Essentially we can solve any problem in one of two ways, and I like explaining this with a picture story. If there is a cliff, a danger or potential threat to harm, we can help people avoid that harm by putting up a fence along the cliff. The other way we can help is to mitigate the harm by putting an ambulance at the bottom of the cliff. The fence helps people stay away from harm, and the ambulance helps people who've been harmed.

In my experience, parents do not intend to be child abusers, nor do they adopt or foster children in order to facilitate any evil child abusing tendencies or needs. Parents who have their children taken away by CPS can often struggle with their own perception of their own innocence in contrast to the perception of what people see when those parents are interacting aggressively with their children.

That teaches us that they not necessarily harboring evil motives, but that also shows us that naivete of the harm one is causing is no shield of innocence.

But the reason marriage factors so heavily in mitigating child abuse is in that it has been society's way of promoting the kind of preparation and commitment that directly address the circumstances that cause child neglect and abuse.

Foster children are more difficult to raise because of the very impact that happens when their world is shattered with divorce, abuse, and neglect from the people they associate as their parents. Adopted children also have issues that require a good deal of effort on both sides to help overcome. Divorced children have a harder time staying married when they grow into adults.

So I definitely see the same mechanism at work that the author calls a child abuse industry. However, I think that is looking at the glass half empty. I see people trying their best against an onslaught of sowing a bit of selfishness or thoughtlessness in exactly the wrong spot, and reaping the whirlwind of discontent and hurt as the children who are the victims of that selfishness take it to heart.

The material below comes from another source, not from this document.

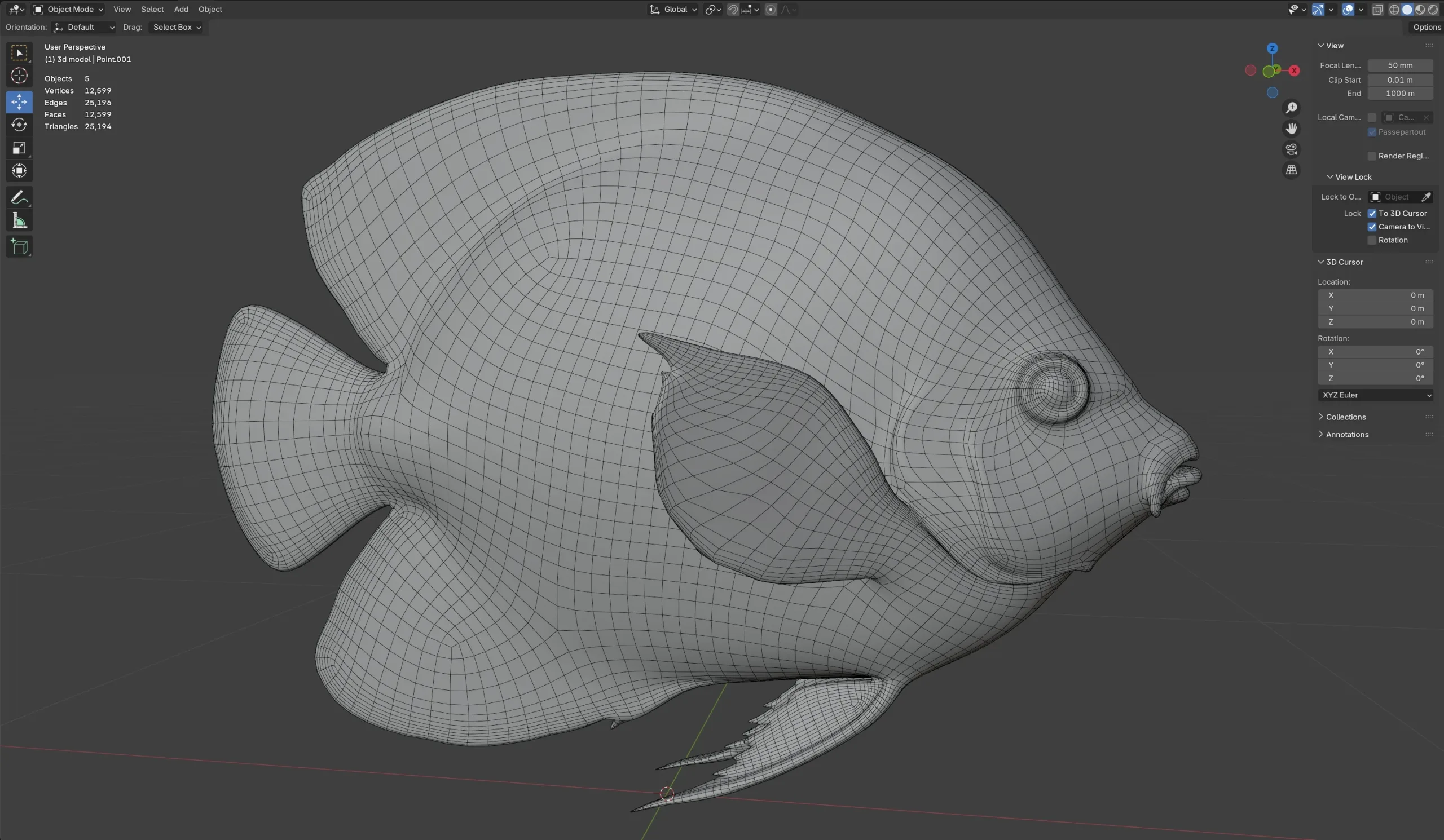Uncheck the Passepartout option
The height and width of the screenshot is (840, 1444).
coord(1373,132)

To say that amounts to a child abuse industry really paints the people taking the fence down at the top of the cliff as malicious, full of evil intent. I cannot read motives, which means there may be some who are that evil, and they may even be the most prominent in the push to remove the fence. They may be in the ambulance industry hoping to help get more need for their service, but I don't know and I don't care. The issue is either correct enough to have people see it on their own without ascribing evil motives, or they will have to find out for themselves.

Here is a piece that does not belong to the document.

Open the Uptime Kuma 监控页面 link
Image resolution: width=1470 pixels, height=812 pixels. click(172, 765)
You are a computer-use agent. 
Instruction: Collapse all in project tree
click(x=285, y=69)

And the vast majority of people I talk with simply see no danger by removing the fence. They feel the ambulance is sufficient, and the fence too constricting. And all we need to do is point out that the fence, an ounce of prevention, is worth many pounds of cure.

There is another theme in the article that needs to be highlighted. Keeping "man and woman" in the definition of marriage is not in and of itself sufficient to promote the kind of responsibility that will prevent, in many circumstances, divorce, foster care, and adoption.

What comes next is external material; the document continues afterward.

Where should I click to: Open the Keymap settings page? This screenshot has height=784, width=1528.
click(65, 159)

That is only a means to an end. It is a required means to the end of promoting that the "man and woman" together equally share a responsibility to the children they potentially have together. You can't do that without calling out the "man and woman" explicitly, but you can't do that without calling out their responsibility too.

Marriage is not about loving whomever you want as much as it is about loving the people who most deserve it. It isn't about placing children with the best parents in the world, it is about helping the two people who create a child together realize they are the primary people who should be the best parents in the world for those children. Its about bridging the right a man and woman have to create a child together with the rights the children have to know and be raised by that man and woman in a low-conflict home of mutual tolerance and support.

And failure to recognize that, no matter how innocent or maleficent it is, puts more children in danger of neglect and abuse. I'm just putting it pragmatically.

The first place to fix this is in our own commitment to recognize those rights, in our own families. Prevention is much more economical than cure. Then with that stabilized we should reach out to help others understand it too.

I much prefer that stance to the emotionally and politically charged accusations of the article.